Still, it was the controversy over The God Delusion that led him back to home territory for this book, a restatement and explanation of evolutionary theory from first principles, to counter the bizarre and growing influence of creationism. ‘I shall be using the name “history deniers” for those people who deny evolution,’ he writes in a typically pugnacious introduction,
who believe the world’s age is measured in thousands of years rather than thousands of millions of years, and who believe humans walked with dinosaurs . . . They constitute more than 40 per cent of the American population.

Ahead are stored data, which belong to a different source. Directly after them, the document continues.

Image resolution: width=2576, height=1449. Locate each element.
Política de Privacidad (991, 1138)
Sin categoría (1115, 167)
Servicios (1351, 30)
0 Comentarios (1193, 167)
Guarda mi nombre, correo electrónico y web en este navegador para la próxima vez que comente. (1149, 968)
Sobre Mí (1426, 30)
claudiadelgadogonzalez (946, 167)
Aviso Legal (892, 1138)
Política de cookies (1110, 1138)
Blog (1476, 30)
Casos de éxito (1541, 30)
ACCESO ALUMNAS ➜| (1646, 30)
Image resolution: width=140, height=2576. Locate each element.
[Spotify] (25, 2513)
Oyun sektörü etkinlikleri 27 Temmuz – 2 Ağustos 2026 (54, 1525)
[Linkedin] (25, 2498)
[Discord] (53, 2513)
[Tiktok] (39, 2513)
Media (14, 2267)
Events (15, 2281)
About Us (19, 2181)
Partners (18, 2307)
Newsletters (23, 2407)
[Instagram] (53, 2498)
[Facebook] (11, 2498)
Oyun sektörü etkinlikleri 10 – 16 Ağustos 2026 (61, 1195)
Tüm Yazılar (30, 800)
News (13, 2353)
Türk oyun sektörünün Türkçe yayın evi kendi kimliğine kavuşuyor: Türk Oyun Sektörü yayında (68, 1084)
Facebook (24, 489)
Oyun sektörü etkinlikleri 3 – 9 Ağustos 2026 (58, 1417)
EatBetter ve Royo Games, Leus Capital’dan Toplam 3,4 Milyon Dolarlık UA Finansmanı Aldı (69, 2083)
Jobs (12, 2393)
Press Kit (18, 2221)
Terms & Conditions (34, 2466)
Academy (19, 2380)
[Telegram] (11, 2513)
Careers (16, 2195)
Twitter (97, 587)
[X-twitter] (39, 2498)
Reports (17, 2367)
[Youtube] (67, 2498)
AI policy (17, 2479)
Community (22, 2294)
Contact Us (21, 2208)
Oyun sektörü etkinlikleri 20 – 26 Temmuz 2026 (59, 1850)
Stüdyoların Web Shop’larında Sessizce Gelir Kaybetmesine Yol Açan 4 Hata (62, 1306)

After reading Steve Jones’s Almost Like a Whale a few years ago, I was amazed how many supposedly intelligent people I met who would happily admit in public that they were ‘not convinced’ by evolution. Usually this meant that they knew absolutely nothing about it at all, but the arts graduate’s customary fear of science can make such an admission socially acceptable, when it’s actually a little like standing in the middle of a room wearing a dunce’s hat. ‘Evolution is a fact,’ says Dawkins, ‘and this book will demonstrate it. No reputable scientist disputes it, and no unbiased reader will close the book doubting it.’ His tone may set your teeth on edge, but what he says needs to be said. As his thesis unfolds, you remember that it’s not always the nicest people who make the most effective advocates.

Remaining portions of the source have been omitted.